Given the commutation relation of rotations $$[X_i, X_j] = \sum_{k=1}^3 \epsilon_{ijk} X_k$$ where $\epsilon_{ijk}$ is the Levi-Civita symbol in dimension 3 and $X_1,X_2,X_3$ are square matrices.
How can we prove that for all triplet of irreducible solution $(X_1,X_2,X_3)$, the matrices have each only one zero eigenvalue?
By irreducible I mean that there is no non-trivial projector $P$ such that $P X_1 P^t, P X_2 P^t, P X_3 P^t$ are solution. (For instance the zero matrices of any dimension are solutions but only the $1\times1$ matrices are irreducible.)
I am also curious to see how to prove other things like for instance that the solutions are dimension $2l+1$ for $l$ integer.
Progress:
- I observe numerically that the eigenvalues are $-li,\dots,-i,0,i,\dots, li$.
- I will go to the library tomorrow to check in Representations of the Rotation and Lorentz Groups and Their Applications
Does anyone has a book in which this is explain in a way a physicist can understand?
Found the answer in the book The Rotation and Lorentz Groups and their representations for physicists at page 157.

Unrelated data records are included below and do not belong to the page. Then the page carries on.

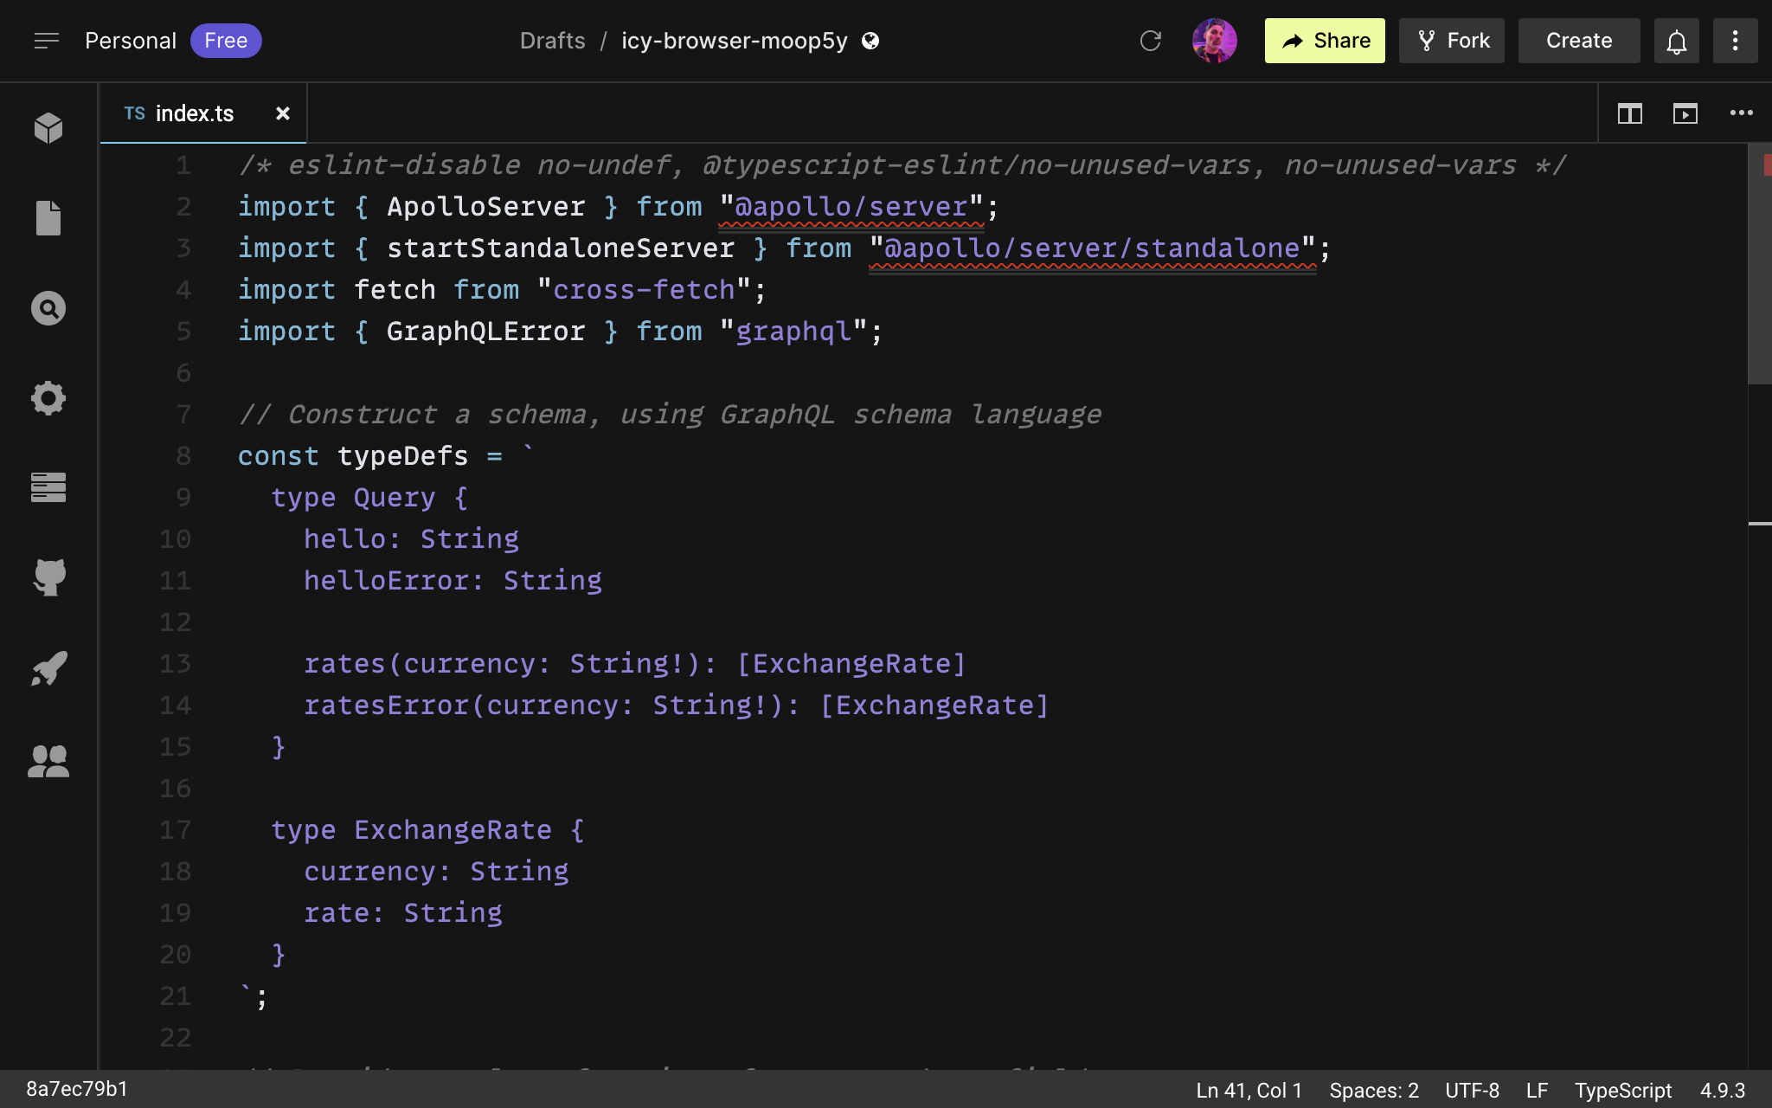The width and height of the screenshot is (1772, 1108).
Task: Open the server control panel icon
Action: coord(48,487)
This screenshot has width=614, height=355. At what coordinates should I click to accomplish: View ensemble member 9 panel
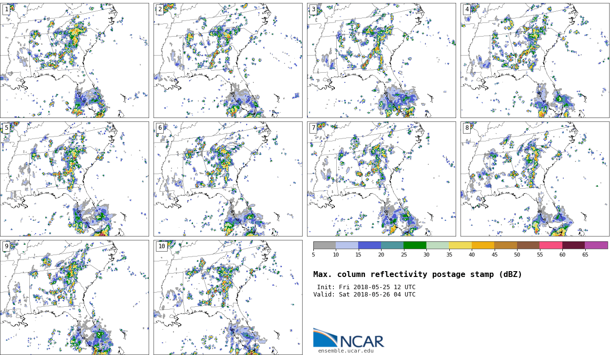coord(74,297)
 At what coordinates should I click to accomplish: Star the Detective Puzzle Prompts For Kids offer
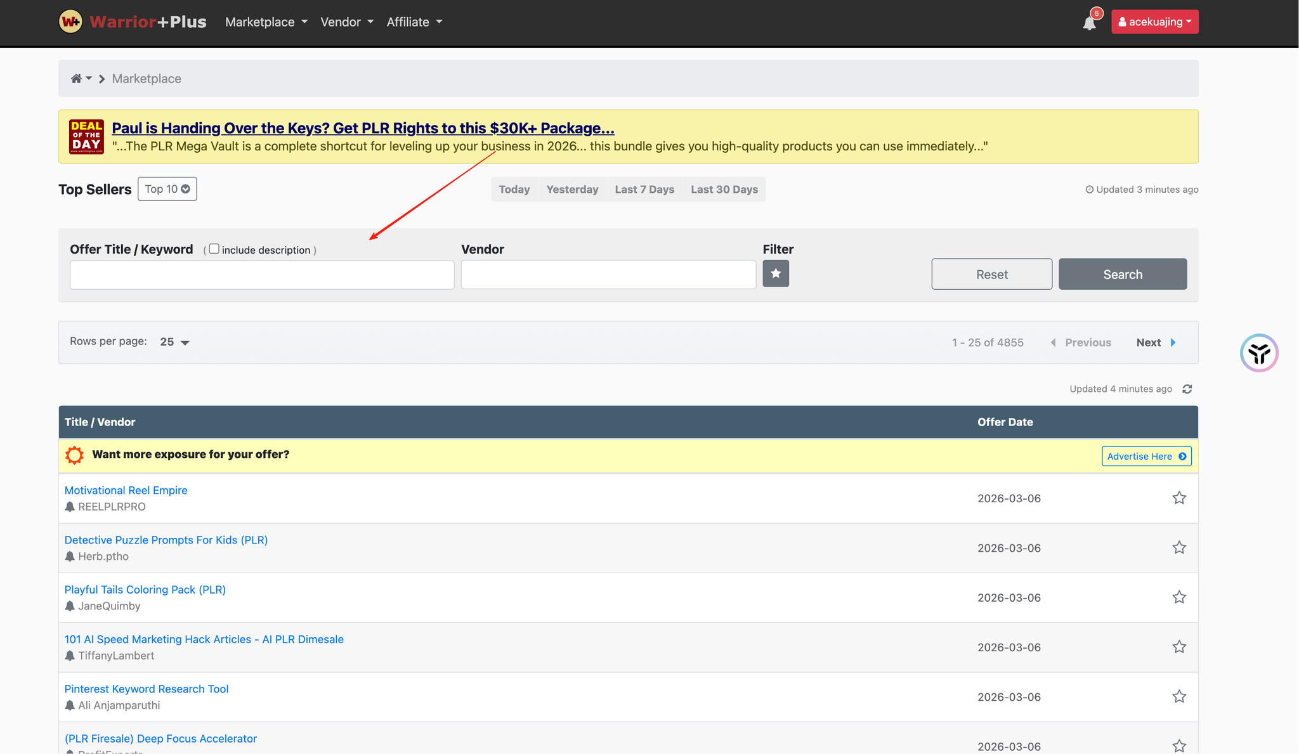[1178, 547]
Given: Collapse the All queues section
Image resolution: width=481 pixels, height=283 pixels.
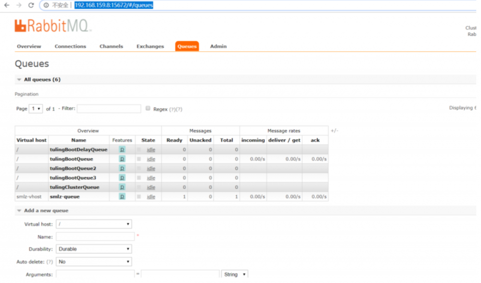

Here is a resume of the proof:
Define $p=i X_3$, $\alpha = i(X_1 + iX_2)$ and $\beta = i(X_1 - iX_2)$. One can show that $\alpha$ and $\beta$ are the raising and lowering operators of the eigenvectors of $p$. Basically if $p v = \lambda v$ then $p \alpha v = (\lambda + 1) \alpha v$ and $p \beta v = (\lambda - 1) \beta v$.
Then one can easily show that the irreps must be dimension $2j+1$ with $j$ half-integer.